WORK INSTRUCTIONS:
A. According to the coronavirus article, how many cases had been confirmed outside China, and in how many countries?
B. Please carry the article on the coronavirus emergency declaration forward from its final sentence.

EXTRACT TO READ:
=-=-=

With more than 7700 confirmed cases,170 people dead across all regions of China and 82 other additional cases confirmed in 18 countries, the World Health Organisation says, Coronavirus has become a global health emergency.
In a Statement at the end of the second meeting of the International Health Regulations (2005) Emergency Committee regarding the outbreak of novel coronavirus (2019-nCoV), convened by the WHO Director-General, Tedros Adhanom Ghebreyesus he said, “This is the time for science, not rumors. This is the time for solidarity, not stigma.”
Although WHO leaders urged countries not to restrict travels or trade to China, as some countries were already shutting down borders and limiting visas but described the outbreak of Coronavirus a global health emergency and acknowledged the risk posed by the raging virus to all countries where it has spread to beyond its origin in China.
The Emergency Committee in the meeting convened by teleconference believes that it is still possible to interrupt virus spread, provided that countries put in place strong measures to detect disease early, isolate and treat cases, trace contacts, and promote social distancing measures commensurate with the risk.
They noted that as the situation continues to evolve, there is need for strategic goals and measures to prevent and reduce spread of the infection.
The Committee agreed that the outbreak now meets the criteria for a Public Health Emergency of International Concern and proposed the following advice to be issued as Temporary Recommendations.
They emphasized that the declaration of a PHEIC should be seen in the spirit of support and appreciation for China, its people, and the actions China has taken on the frontlines of this outbreak, with transparency, and, it is to be hoped, with success.

=-=-=

RECORDED INFORMATION:
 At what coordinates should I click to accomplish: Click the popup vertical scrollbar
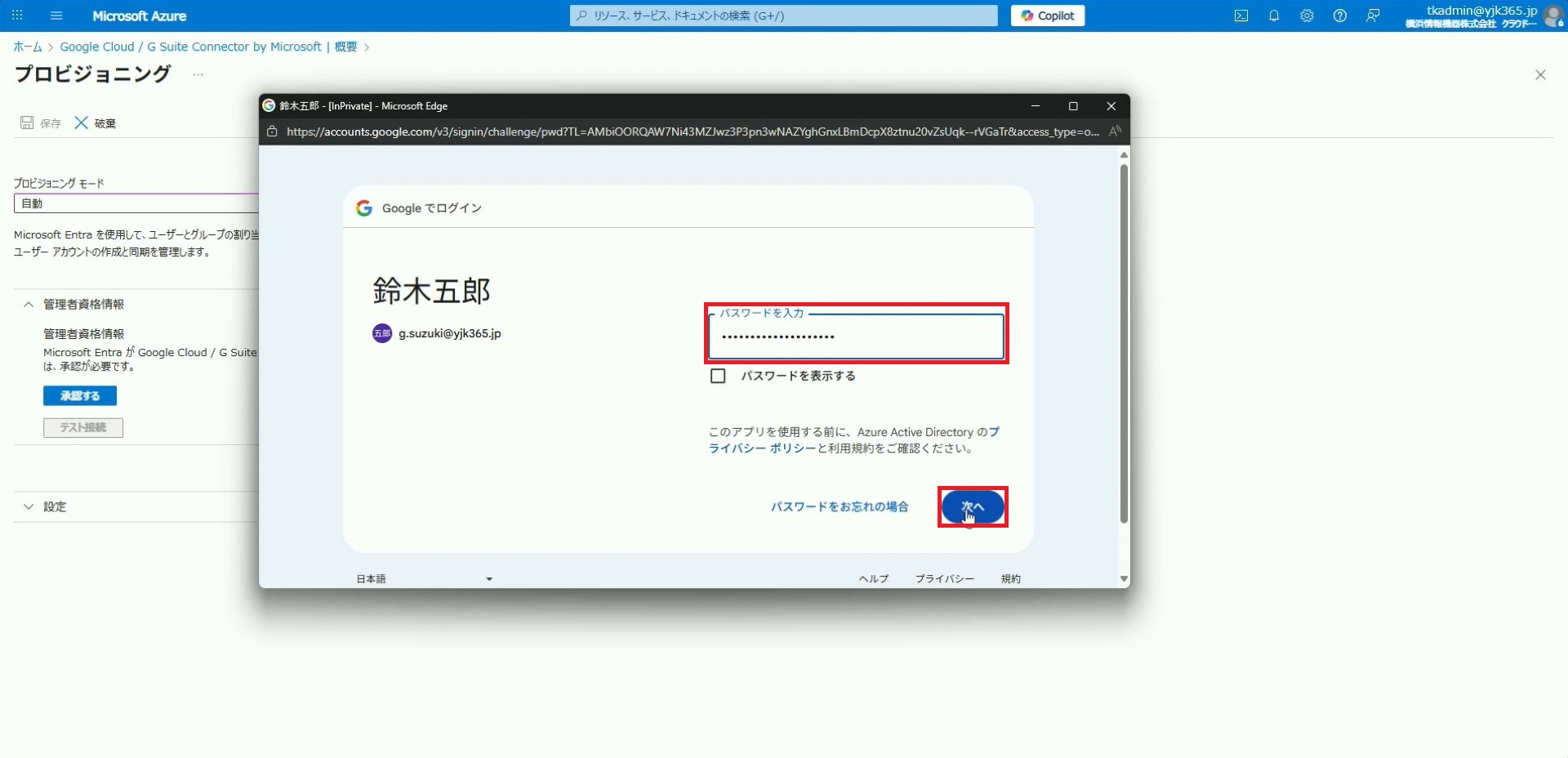(1124, 343)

=-=-=

TASK-BY-TASK RESULTS:
A. 82 cases in 18 countries.

B.
In line with the need for global solidarity, the Committee felt that a global coordinated effort is needed to enhance preparedness in other regions of the world that may need additional support for that.
Representatives of the Ministry of Health of the People’s Republic of China reported on the current situation and the public health measures being taken.
According to China Health Ministry, there are now 7711 confirmed and 12167 suspected cases throughout the country. Of the confirmed cases, 1370 are severe and 170 people have died. 124 people have recovered and been discharged from hospital.
The virus can cause severe cases of pneumonia and milder cases of cough and fever, according to studies of early infections in Wuhan. It’s likely that authorities have not been able to keep track of many mild cases, including people who were not sick enough to seek care, and researchers have documented cases of the virus in people showing no symptoms.
It’s not clear if people need to be showing symptoms to pass the virus on, though even if asymptomatic people can spread the virus, they may be less likely to than people who are sneezing and coughing — routes for the virus to jump from one person to another.